Casper pulled the medic behind cover as a hail of gunfire filled the area where they both would’ve been in the next second. She in turn took off running off down a new passage, towing Casper after her. They could hear the armored Savages’ boots against the polished deck, giving chase, and then an insane and almost insectile high-pitched electronic comm transmission echoing over ambient.
They’re calling in our location, thought Casper desperately as he ran for his life. But maybe it wasn’t that. Maybe they were receiving their orders. Except whatever it was wasn’t orders in the way we think of them. Giving and receiving. Maybe it was more input. Like turning on
an appliance.
He and the medic were too busy running for their lives to care. And from the sound of it, the Savages were closing fast.
At the end of a long, frosted-glass hall, each window reinforced by gleaming chrome bolts, Casper turned, planted both feet, aimed, and fired at their pursuers.
He’d been here before. Dangerously close and firing point blank in the face of certain death.
The shots hit the lead Savage in the chest armor. Dead center. And then bounced off into the ceiling. The man, or once-man, checked his rush, but the other continued past his comrade, raising his battle rifle to engage on the fly.
Registering the ineffectiveness of his own attack, Casper danced away from the spray of gunfire.
The medic had popped two grenades.
“Run!” she screamed, rolling them straight at Casper.

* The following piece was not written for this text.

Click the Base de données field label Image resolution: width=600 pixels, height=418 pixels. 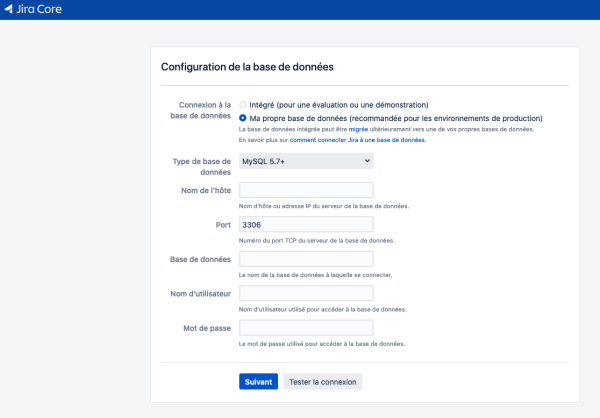click(200, 259)
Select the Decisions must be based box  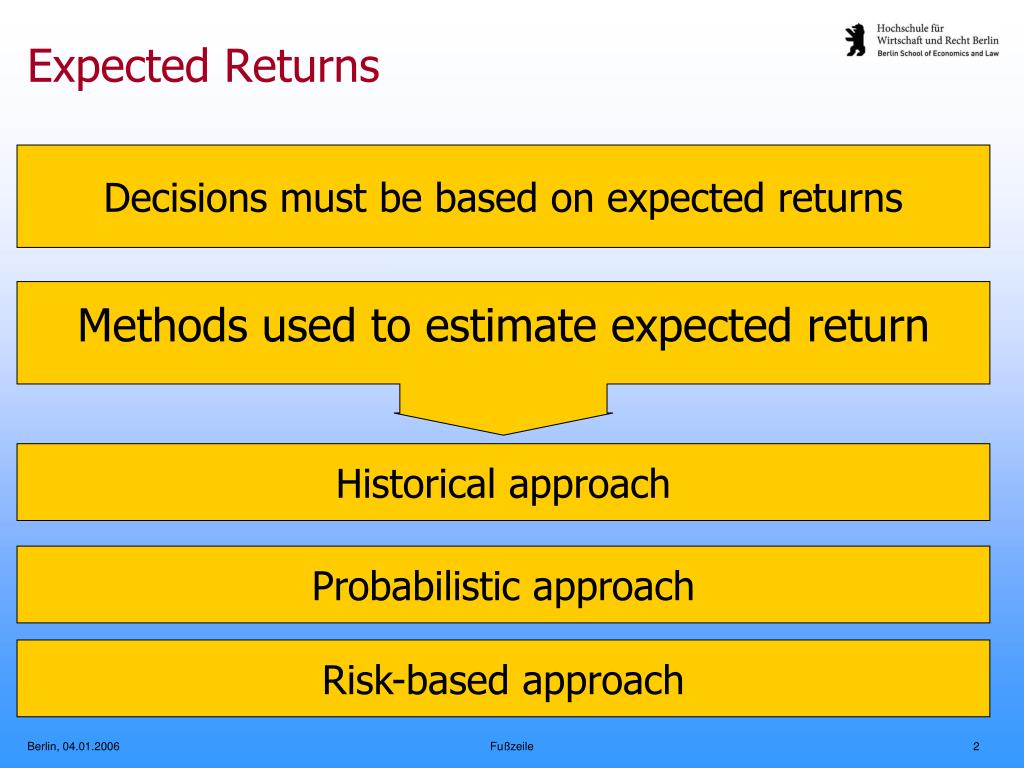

He felt his legs wanting to slow and just give up. He told them to push harder. There were mere seconds to get out of the most lethal radius of the blasts. But explosively accelerated needle sharp fragments traveled; everyone knew that.
Pulling hard, legs and arms pumping, they made it most of the way down the corridor before they heard the explosion behind them. It was like a cross between a bullfrog’s croak and audio-electronic feedback gone haywire.

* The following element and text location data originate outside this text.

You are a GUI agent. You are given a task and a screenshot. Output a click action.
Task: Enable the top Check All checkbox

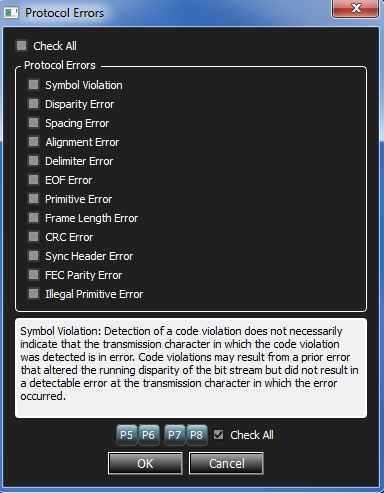tap(22, 45)
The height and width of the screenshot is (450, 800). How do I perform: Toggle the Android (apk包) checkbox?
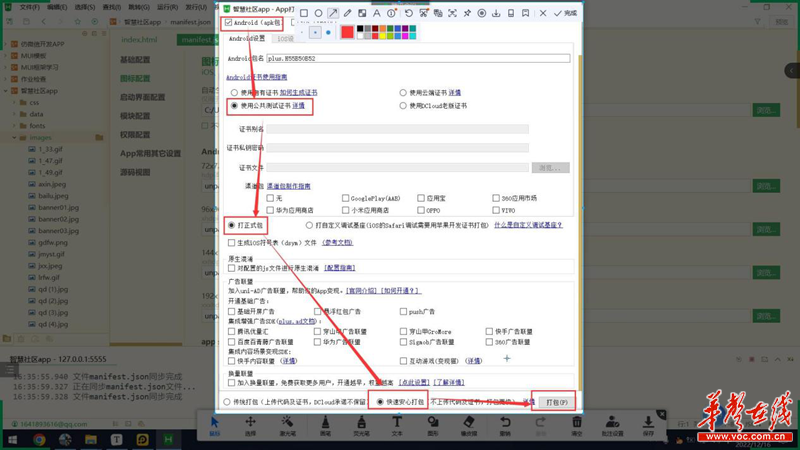coord(229,22)
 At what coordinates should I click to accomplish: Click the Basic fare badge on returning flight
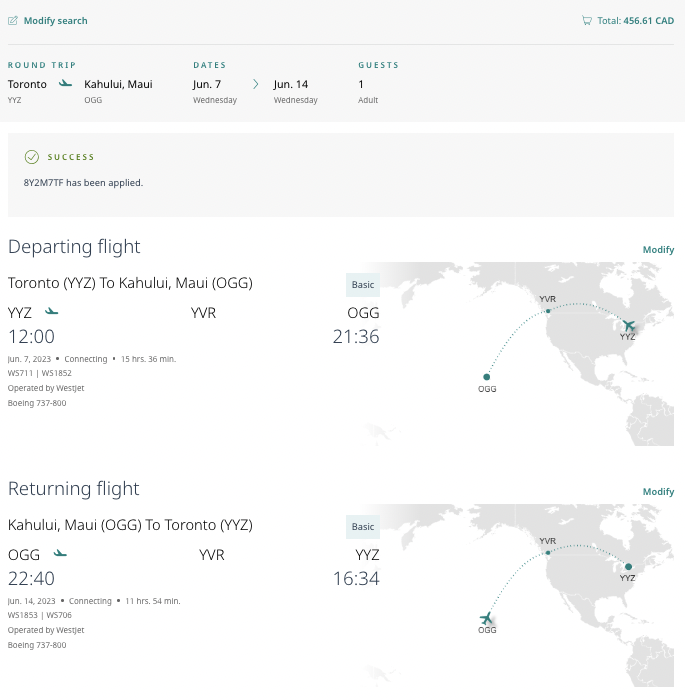[363, 527]
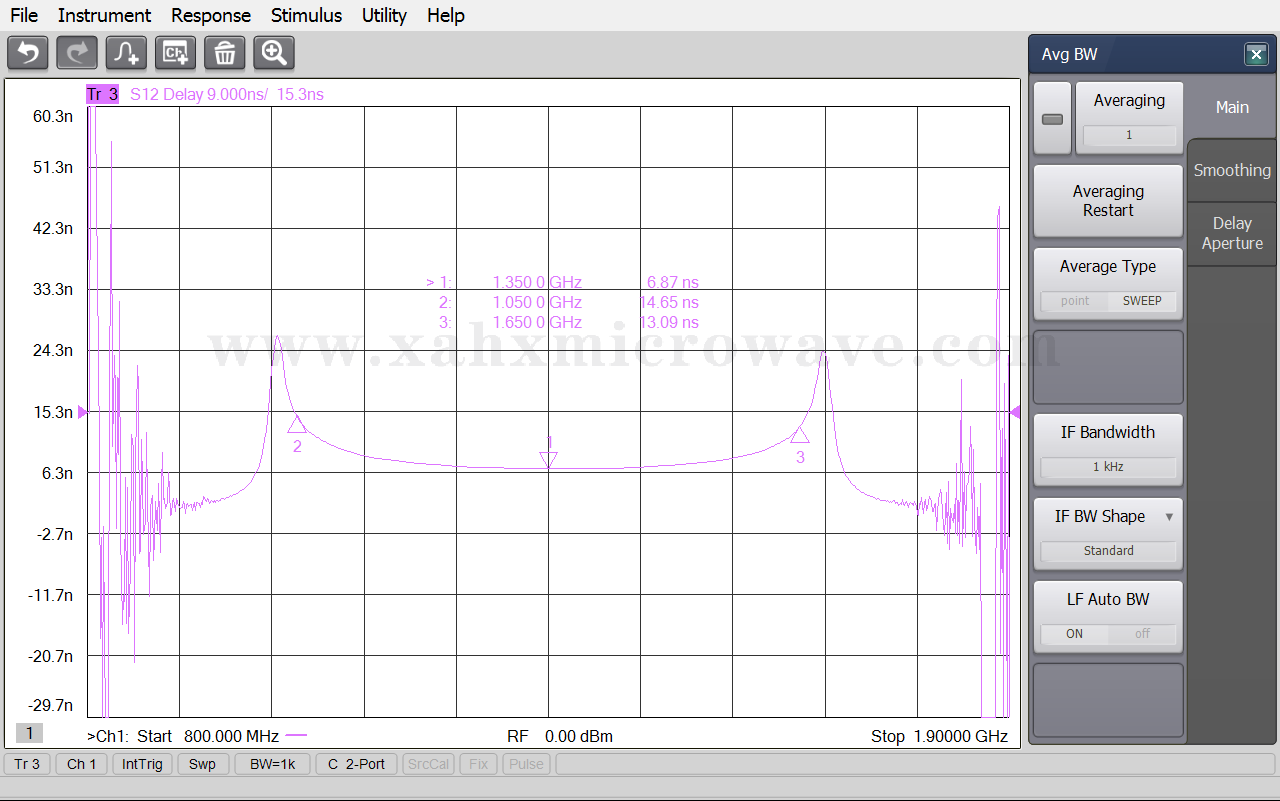Click the Averaging count value field

[x=1129, y=135]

The two explosions tore the deck to shreds.
Casper felt grit and blast pepper his uniform as he skidded to a halt. Instantly there was blood running down his fingers. Something had caught him, but there was no time to see how bad the injury was.
He turned. Both Savages were still coming at them, racing down the hall as though the explosion had been a mere distraction.
They’ve got some kind of personal defense shield, thought Casper. That’s what the high-pitched electronic haywire sound had been. It had activated just before the blasts, protecting the Savages.
He remembers, while climbing into the tropical forest, he remembers how hopeless that feeling was. His energy sidearm hadn’t stopped them, nor had LeRoy’s automatic gunfire. Even the grenades had done nothing. They were coming for them, and there was nothing that could be done.